Appraising MicroRNA-155 as a Noninvasive Diagnostic Biomarker for Cancer Detection: A Meta-Analysis

Cancer has been a major public health issue all over the world and cancer patients diagnosed at early stages have a comparatively favorable prognosis. The association between specific dysregulated expressed microRNA-155 (miRNA-155, miR-155) and tumorigenesis has been identified by numerous studies. However, perplexity and inconsistence arise from a wide range of studies due to heterogeneity.
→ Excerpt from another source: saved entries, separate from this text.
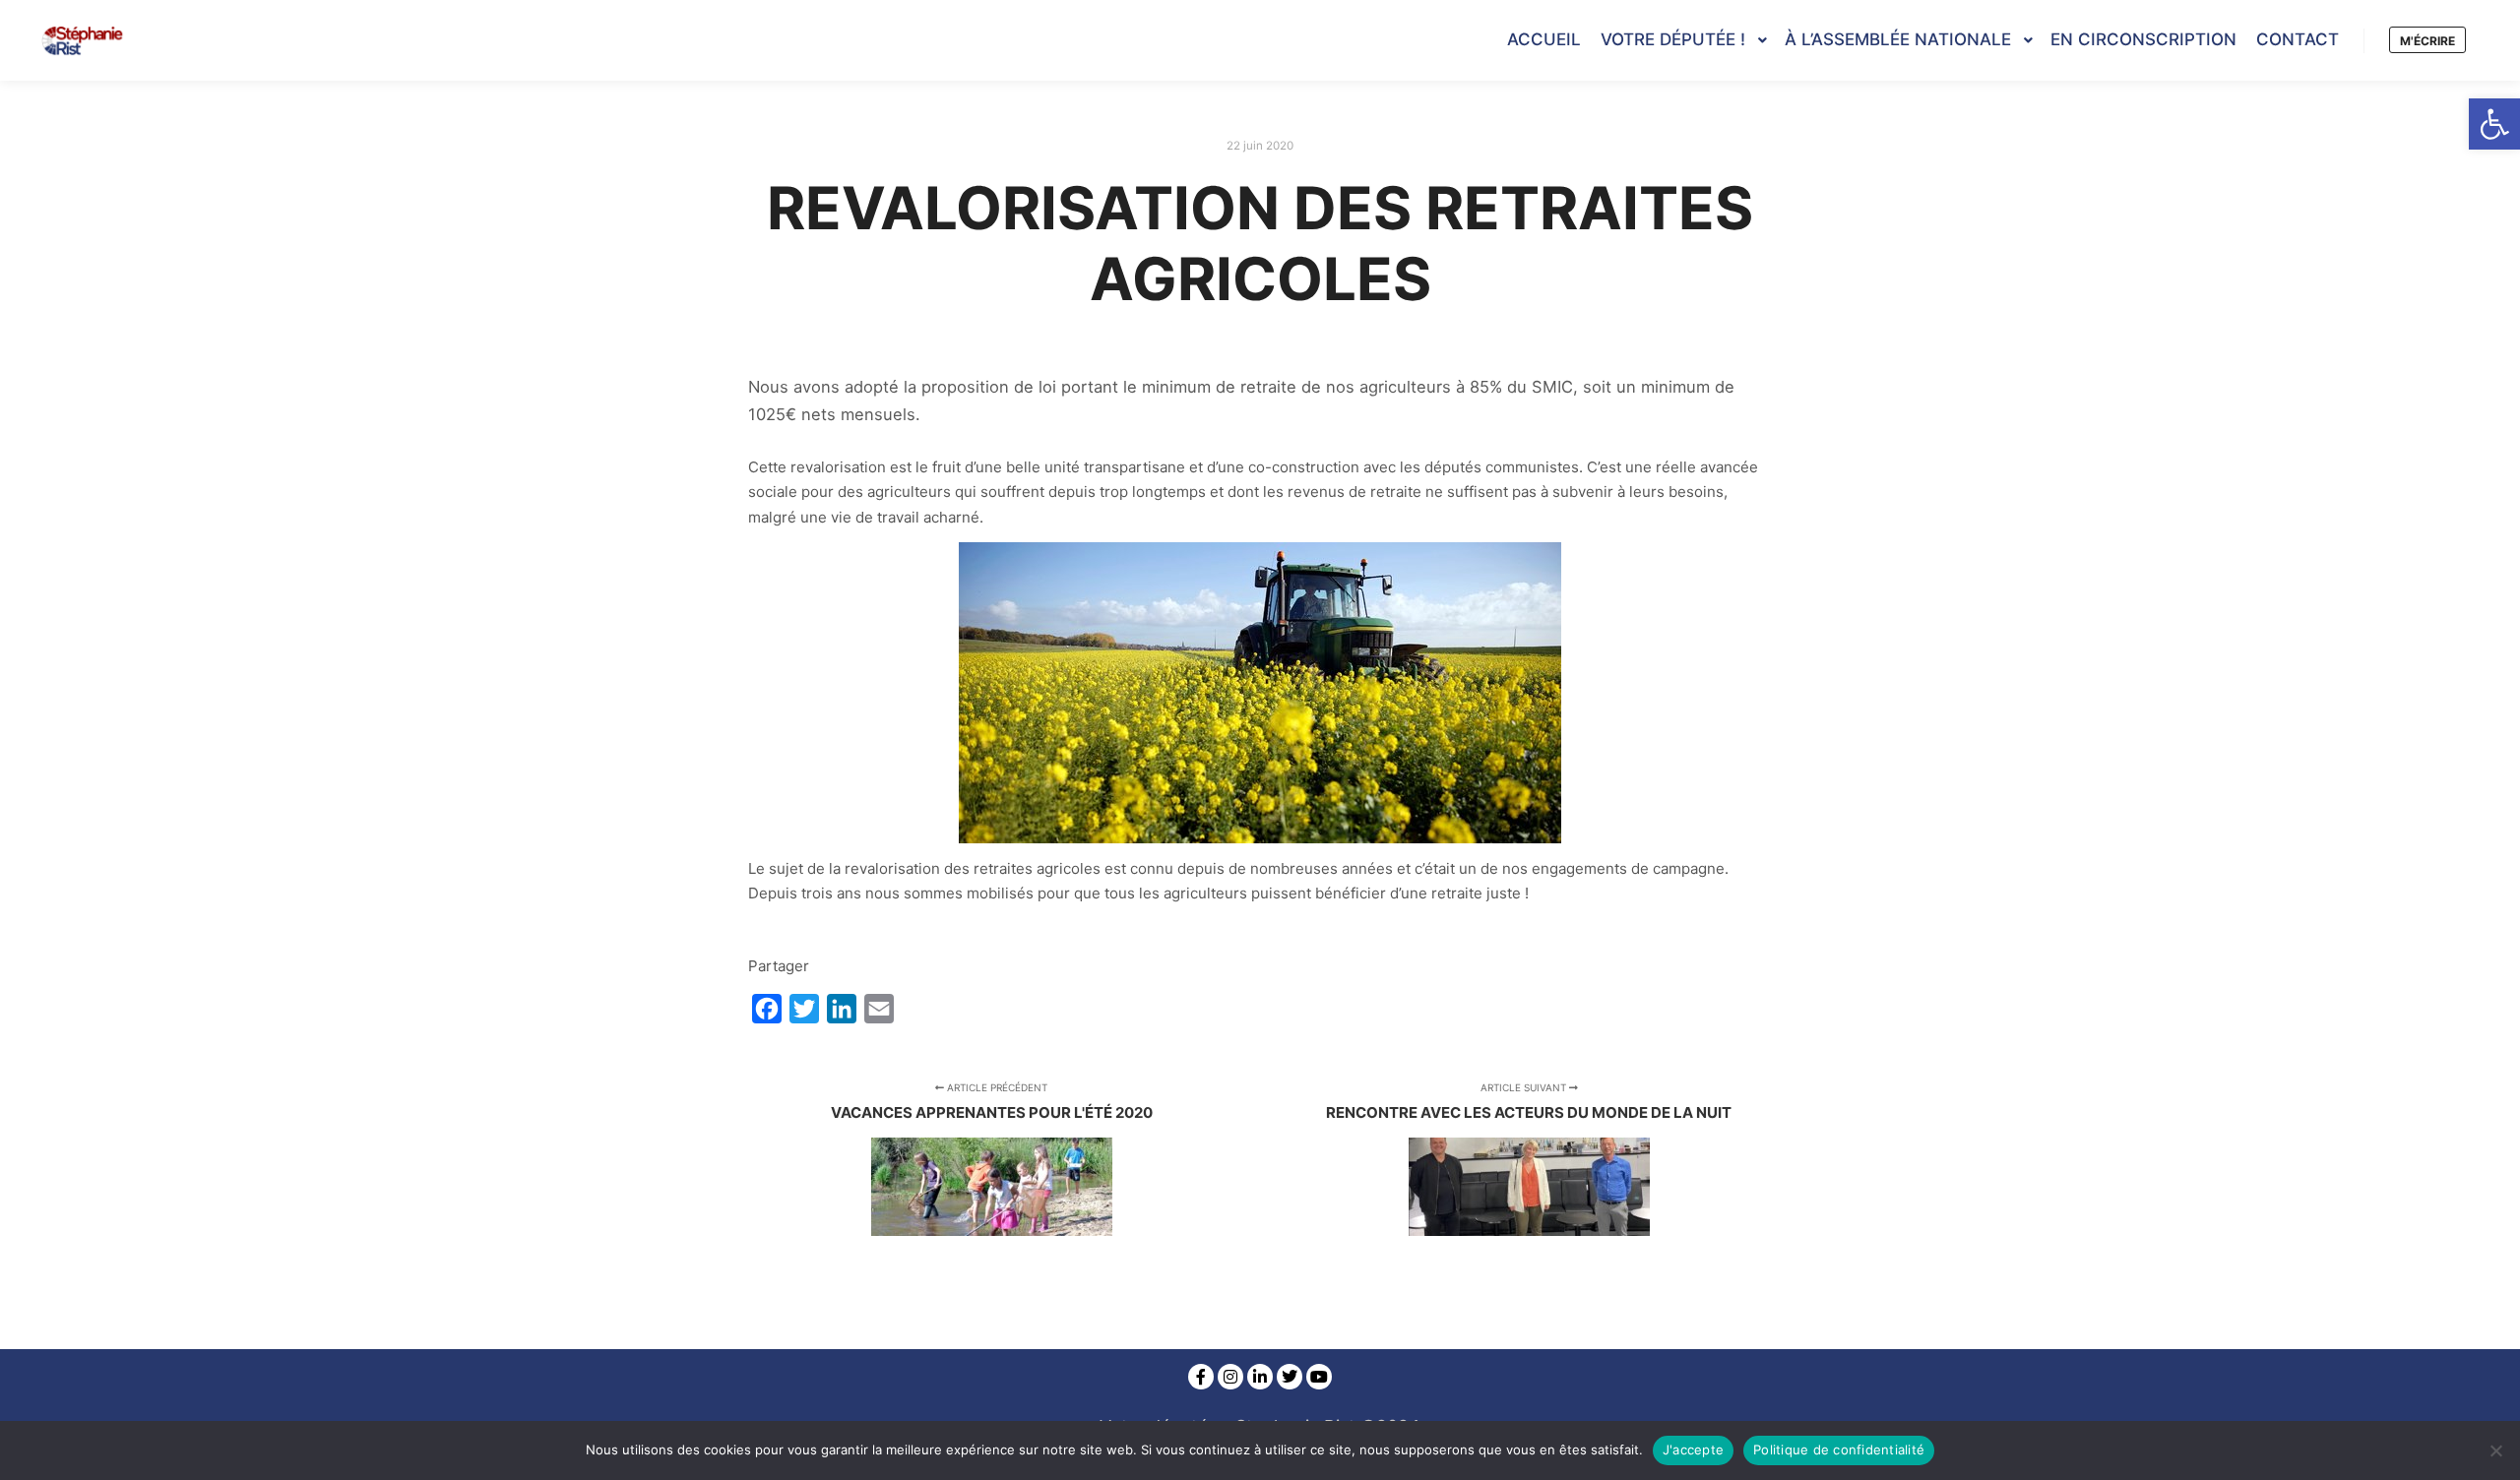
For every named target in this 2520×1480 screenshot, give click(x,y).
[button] (2494, 124)
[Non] (2495, 1450)
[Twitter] (1289, 1376)
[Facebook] (1201, 1376)
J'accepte (1693, 1449)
Therefore, this meta-analysis was carried out to validate the association between miR-155 and tumorigenesis together with the clinical applicability of miR-155. Relevant studies were searched, identified, and selected from PubMed, Embase, Cochrane, Sinomed, and Wanfang database until July 5, 2015. Then, the sensitivity, specificity, and area under the summary receiver operator characteristic curve (AUC) were calculated to assess the overall performance miR-155 for cancer detection. A total of 25 studies were included in the meta-analysis with a total number of 1896 cancer patients and 1226 healthy controls. The overall sensitivity and specificity was 76.8% (95%CI: 71.1–81.7%) and 82.9% (95% CI: 77.5–87.3%), respectively. In addition, the pooled AUC and partial AUC was 0.867 and 0.718, respectively. Results from subgroup analyses suggested that the diagnostic accuracy of miR-155 in the Caucasian group was significantly higher than that in the Asian group. Similarly, serum sample type may provide better diagnostic value of miR-155 than plasma. Apart from that, miR-155 in breast cancer achieved the highest accuracy compared with miR-155 in other types of cancer. Results from meta-analysis suggested that miR-155 had great potential as a novel noninvasive biomarker for human cancer detection, particularly when breast cancer or Caucasian is involved. However, well-designed cohort or case control studies with large sample size should be implemented to confirm the diagnostic value of miR-155.